Source: Fate Therapeutics, Inc.

FAQ

What Phase 1 FT819 data did Fate Therapeutics (FATE) present on Dec 8, 2025?

Updated Phase 1 data showing SLEDAI-2K score reductions, durable B-cell depletion, improved fatigue scores, and no Grade >2 CRS/ICANS/GVHD.

How many patients were treated with FT819 in the December 2025 update for FATE?

13 patients were enrolled overall: 12 with SLE and 1 with systemic sclerosis, with 10 SLE patients having ≥1 month follow-up.

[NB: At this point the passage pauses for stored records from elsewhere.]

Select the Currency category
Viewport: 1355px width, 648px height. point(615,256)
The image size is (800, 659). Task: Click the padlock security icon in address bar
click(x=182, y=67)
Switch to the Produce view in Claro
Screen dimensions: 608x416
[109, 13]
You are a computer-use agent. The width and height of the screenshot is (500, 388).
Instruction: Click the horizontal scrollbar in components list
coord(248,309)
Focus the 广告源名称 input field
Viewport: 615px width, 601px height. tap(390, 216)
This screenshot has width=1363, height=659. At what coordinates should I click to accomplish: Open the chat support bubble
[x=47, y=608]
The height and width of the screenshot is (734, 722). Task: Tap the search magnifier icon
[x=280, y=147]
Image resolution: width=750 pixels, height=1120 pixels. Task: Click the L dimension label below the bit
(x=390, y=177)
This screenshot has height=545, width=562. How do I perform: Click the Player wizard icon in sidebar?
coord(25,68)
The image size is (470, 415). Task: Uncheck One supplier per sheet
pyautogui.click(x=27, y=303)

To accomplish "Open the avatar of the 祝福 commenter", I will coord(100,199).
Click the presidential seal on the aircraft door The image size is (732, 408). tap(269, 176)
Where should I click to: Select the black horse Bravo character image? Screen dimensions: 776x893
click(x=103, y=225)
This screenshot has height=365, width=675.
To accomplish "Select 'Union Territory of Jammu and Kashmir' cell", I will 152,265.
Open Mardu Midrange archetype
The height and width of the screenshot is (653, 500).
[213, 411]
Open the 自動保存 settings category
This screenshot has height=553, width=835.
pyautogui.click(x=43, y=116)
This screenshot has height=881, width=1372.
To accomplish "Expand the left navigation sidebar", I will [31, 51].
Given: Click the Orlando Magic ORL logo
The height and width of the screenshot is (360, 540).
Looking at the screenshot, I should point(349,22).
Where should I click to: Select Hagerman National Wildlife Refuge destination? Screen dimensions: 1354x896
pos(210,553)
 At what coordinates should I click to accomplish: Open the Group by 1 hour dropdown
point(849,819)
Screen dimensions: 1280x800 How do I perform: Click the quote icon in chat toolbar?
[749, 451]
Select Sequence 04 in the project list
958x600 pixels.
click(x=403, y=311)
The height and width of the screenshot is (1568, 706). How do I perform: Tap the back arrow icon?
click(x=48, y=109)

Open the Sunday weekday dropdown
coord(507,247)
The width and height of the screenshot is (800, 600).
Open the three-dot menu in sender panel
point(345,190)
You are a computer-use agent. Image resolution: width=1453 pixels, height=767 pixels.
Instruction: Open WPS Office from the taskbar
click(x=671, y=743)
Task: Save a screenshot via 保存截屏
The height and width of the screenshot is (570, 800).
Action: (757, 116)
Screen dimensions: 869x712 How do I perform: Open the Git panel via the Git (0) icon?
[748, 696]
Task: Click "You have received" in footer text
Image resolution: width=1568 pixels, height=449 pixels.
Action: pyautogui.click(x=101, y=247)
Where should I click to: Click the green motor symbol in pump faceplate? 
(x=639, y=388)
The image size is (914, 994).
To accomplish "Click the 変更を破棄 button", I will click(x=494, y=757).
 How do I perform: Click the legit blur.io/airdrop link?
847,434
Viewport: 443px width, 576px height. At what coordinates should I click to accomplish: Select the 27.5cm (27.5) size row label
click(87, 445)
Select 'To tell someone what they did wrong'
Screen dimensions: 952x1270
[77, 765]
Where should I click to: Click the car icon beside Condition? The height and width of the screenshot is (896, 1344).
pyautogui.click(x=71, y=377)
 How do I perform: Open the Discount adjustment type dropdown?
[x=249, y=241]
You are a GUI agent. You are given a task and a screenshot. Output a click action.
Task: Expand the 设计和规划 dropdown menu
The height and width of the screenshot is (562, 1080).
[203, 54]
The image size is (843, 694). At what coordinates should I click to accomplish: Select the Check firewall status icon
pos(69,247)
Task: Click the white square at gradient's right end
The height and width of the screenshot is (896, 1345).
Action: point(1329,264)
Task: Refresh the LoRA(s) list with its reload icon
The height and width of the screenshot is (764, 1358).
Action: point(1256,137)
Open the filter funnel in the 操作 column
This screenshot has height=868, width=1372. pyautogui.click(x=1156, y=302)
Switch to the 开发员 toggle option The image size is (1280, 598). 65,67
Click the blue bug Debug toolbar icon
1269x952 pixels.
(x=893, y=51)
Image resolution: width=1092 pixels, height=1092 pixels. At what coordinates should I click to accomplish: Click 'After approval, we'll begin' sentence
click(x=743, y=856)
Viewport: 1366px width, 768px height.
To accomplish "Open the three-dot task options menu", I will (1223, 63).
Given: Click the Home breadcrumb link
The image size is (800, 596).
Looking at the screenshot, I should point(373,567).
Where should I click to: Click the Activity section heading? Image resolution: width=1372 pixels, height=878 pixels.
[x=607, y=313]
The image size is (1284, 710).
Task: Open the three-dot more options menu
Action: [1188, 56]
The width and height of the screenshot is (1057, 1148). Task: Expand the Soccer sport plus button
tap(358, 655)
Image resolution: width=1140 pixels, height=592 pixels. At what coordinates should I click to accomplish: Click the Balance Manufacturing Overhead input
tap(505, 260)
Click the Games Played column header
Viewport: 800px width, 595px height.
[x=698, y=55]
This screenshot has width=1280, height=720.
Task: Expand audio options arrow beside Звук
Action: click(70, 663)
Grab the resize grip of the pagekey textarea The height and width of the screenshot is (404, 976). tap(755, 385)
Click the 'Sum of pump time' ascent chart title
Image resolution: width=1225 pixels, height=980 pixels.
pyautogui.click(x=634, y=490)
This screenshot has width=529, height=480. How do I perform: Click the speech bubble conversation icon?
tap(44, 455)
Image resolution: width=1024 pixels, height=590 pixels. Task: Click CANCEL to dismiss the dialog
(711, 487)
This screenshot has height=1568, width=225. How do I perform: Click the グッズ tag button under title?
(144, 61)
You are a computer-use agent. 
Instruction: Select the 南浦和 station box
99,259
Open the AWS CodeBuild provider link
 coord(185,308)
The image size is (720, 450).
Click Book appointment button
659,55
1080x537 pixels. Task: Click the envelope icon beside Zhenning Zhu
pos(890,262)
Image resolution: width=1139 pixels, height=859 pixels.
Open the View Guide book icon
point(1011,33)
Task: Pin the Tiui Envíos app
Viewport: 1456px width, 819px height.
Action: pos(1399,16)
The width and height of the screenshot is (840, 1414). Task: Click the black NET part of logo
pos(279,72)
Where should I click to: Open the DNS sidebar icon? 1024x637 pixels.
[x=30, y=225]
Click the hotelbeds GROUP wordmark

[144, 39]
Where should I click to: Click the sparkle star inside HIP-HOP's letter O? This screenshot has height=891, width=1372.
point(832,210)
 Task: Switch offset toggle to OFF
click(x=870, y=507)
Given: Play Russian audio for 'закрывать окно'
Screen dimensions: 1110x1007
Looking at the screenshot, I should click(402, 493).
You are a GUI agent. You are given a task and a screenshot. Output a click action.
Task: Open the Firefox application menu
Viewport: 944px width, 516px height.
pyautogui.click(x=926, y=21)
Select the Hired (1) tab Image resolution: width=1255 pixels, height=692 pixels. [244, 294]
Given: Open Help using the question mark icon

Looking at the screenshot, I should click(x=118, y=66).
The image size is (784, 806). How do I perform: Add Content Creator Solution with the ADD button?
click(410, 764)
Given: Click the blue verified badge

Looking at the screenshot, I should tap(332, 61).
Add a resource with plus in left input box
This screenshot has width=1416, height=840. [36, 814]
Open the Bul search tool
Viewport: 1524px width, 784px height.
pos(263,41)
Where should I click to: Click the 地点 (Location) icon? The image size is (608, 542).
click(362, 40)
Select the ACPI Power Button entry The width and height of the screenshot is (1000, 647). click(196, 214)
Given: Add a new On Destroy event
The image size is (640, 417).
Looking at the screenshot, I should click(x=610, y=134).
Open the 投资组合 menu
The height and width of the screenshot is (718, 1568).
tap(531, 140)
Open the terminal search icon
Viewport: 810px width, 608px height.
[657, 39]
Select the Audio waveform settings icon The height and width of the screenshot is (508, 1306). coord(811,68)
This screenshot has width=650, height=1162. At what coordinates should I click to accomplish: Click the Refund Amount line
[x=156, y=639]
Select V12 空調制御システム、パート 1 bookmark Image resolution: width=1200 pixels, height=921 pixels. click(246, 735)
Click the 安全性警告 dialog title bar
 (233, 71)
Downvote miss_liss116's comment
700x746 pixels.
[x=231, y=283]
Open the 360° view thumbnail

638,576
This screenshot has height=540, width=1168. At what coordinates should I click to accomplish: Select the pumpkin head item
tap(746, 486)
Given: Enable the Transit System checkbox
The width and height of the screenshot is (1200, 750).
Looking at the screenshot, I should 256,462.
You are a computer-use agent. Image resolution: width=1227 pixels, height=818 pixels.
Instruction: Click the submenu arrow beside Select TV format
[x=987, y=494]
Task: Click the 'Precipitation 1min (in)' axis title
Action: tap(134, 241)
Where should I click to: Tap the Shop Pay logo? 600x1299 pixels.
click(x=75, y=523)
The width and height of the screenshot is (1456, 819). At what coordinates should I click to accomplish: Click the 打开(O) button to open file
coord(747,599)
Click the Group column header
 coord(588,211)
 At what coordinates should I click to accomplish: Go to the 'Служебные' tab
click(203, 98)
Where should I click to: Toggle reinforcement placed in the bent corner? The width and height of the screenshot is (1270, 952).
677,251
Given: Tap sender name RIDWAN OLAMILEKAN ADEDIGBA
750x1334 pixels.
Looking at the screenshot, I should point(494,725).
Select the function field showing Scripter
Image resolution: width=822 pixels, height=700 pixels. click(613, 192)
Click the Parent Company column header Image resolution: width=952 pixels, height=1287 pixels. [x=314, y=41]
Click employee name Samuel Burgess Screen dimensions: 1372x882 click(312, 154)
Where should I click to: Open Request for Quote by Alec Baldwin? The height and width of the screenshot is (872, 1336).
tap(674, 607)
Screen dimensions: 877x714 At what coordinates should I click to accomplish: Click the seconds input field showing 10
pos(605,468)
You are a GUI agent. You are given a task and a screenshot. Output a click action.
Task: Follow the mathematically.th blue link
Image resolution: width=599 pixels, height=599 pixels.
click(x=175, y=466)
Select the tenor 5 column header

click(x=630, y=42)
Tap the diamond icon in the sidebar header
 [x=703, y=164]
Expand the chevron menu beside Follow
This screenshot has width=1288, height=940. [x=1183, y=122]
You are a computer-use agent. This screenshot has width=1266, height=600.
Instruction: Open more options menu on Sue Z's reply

What were the FT819 dose levels and key SLEDAI-2K results reported by FATE?

DL1 was 360 million cells and DL2 was 900 million cells; DL1 showed ~50% SLEDAI drop at 3 months and ~70% at 6 months; DL2 showed ~65% at 3 months and ~78% at 6 months (6-month DL2 n=1).

Did the FT819 trial report serious CAR T toxicities in the FATE update?

No Grade >2 cytokine release syndrome, ICANS, or graft‑versus‑host disease were reported in the update.

What regulatory step is Fate pursuing for FT819 after the ASH 2025 update?

Fate is engaged with the FDA under RMAT and plans to initiate a registrational FT819 study in 2026.

What preclinical advances did Fate announce for FT836 and FT839 at ASH 2025?

FT836 targets MICA/B stress antigens combined with daratumumab for multiple myeloma; FT839 dual‑CAR CD19/CD38 shows conditioning‑free targeting across B‑cell malignancies and autoimmune models.